Unlocking Energy Savings Without Compromise
It is entirely possible to contribute to South Africa’s push towards energy conservation without compromising the performance of any household geyser. Sensor Networks maintains that controlled geyser-temperature reduction can be used as a method to strategically trim energy consumption and costs. By fine-tuning your geyser settings, such as the set-point temperature of the geyser and using a heating schedule, one can unlock immediate energy efficiency.
The impact of this smart yet innovative solution can be amplified if leveraged across millions of other geysers, in households and businesses across South Africa.
Using data drawn from a sample of thousands of geyser controllers located across our country, Sensor Networks has found that the average geyser set-point temperature rests at around 60°C. Lowering this set-point temperature using smart-geyser technology can reduce the energy usage of every individual household, significantly impacting energy usage at a national level.
What the Data Tells Us
Total geyser sample size (n): 6,809
For geysers with a set-point temperature of 51–70°C:
Sample size (n1): 6,346
Average geyser energy usage (e1): 0.492 kWh
For geysers with a modified set-point temperature of 50°C:
Sample size (n2): 463
Average geyser energy usage (e2): 0.357 kWh
Average savings on geyser energy usage if reducing the set-point temperature to 50°C: 0.135 kWh
It is important to note that the energy-consumption data provided above is based on a single day of measurement, and from a select group of real-world customers from across the country who have active Sensor Networks Smart Geyser controllers installed on their household electric geysers.

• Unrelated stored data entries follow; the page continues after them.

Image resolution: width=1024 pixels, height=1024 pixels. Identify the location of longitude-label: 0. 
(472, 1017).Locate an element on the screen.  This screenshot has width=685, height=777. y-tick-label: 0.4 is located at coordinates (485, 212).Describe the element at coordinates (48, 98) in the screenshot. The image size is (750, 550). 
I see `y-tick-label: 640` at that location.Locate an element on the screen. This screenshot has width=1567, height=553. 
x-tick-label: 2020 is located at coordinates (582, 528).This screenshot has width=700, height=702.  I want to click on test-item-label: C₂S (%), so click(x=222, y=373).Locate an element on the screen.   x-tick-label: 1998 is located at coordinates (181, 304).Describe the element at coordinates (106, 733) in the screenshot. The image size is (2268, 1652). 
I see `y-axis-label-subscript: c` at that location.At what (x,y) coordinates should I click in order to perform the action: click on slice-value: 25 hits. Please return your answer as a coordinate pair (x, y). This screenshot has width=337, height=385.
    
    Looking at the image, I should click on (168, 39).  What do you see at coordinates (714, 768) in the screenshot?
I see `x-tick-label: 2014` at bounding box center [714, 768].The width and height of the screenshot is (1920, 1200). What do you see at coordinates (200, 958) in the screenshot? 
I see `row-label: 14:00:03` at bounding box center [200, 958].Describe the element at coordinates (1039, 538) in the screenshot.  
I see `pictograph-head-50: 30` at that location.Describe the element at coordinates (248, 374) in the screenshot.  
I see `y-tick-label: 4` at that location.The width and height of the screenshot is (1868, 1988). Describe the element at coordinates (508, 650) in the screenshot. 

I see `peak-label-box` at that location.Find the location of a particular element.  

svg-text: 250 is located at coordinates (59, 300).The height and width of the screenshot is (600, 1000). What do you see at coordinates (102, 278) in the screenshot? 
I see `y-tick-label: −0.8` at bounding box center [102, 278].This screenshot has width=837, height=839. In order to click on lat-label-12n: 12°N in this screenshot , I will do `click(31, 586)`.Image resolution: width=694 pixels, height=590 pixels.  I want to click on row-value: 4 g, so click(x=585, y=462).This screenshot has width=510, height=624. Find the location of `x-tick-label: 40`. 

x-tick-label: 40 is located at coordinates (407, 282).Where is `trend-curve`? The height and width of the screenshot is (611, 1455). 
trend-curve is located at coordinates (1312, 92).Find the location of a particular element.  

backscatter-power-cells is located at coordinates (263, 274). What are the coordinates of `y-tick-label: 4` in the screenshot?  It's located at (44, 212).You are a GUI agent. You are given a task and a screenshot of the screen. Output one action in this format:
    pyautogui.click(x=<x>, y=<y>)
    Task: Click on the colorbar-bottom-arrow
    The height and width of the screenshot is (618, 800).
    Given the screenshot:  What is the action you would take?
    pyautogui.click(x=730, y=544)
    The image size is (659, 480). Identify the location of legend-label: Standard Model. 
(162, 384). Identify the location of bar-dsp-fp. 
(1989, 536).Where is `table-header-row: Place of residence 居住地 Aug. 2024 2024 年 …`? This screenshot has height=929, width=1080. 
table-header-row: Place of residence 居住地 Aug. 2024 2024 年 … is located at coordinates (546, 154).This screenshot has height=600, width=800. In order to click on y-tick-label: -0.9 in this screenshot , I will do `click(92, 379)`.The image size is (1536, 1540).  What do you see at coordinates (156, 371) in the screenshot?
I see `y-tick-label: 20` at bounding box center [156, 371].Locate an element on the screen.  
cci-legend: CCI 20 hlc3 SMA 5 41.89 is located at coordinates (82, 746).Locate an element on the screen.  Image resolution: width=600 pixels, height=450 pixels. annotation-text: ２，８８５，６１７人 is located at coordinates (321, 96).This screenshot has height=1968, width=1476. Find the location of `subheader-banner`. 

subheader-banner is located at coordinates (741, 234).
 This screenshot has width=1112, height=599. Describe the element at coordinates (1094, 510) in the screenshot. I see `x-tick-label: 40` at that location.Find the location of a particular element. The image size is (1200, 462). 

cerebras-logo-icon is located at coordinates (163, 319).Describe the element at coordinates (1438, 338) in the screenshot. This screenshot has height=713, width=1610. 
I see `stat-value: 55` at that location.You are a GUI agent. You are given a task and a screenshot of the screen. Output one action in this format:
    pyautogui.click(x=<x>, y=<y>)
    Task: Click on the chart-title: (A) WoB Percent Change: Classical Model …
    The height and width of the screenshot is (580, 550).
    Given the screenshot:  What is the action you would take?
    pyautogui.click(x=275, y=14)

These figures are constantly changing due to real-world factors such as the weather, load shedding and the time of year. This, however, underscores the tangible benefits of using real-world information to make data-driven decisions around geyser temperature reduction, and its strategic implications for energy conservation if managed correctly.
A Strategic Approach to Load Shedding
If we are to address South Africa’s national energy crisis, strategic energy conservation will remain a critical undertaking. Implementing temperature reduction – although, not at the expense of convenience (ie: cold showers) – across millions of household geysers offers a substantial advantage.
If the average energy savings due to set-point temperature reduction of a single geyser across the Sensor Networks sample set can be measured at 0.135 kWh, then this can be extrapolated to the more than 7 million electric geysers already in use across the country. With this approach, we could theoretically secure total energy savings of up to 945,000 kW – roughly equivalent to one stage of load shedding (1,000 MW).
Sensor Networks’ data is able to prove that geyser set-point temperature reduction provides members of the public and private sectors a strategic tool and mechanism that offers a direct pathway to energy conservation and efficiency, without any of the usual compromise.
If we collectively make a few minor adjustments to the way we use our geysers in our homes, we can navigate load shedding, lower our household expenses, and pave a progressive path for South Africa's energy future.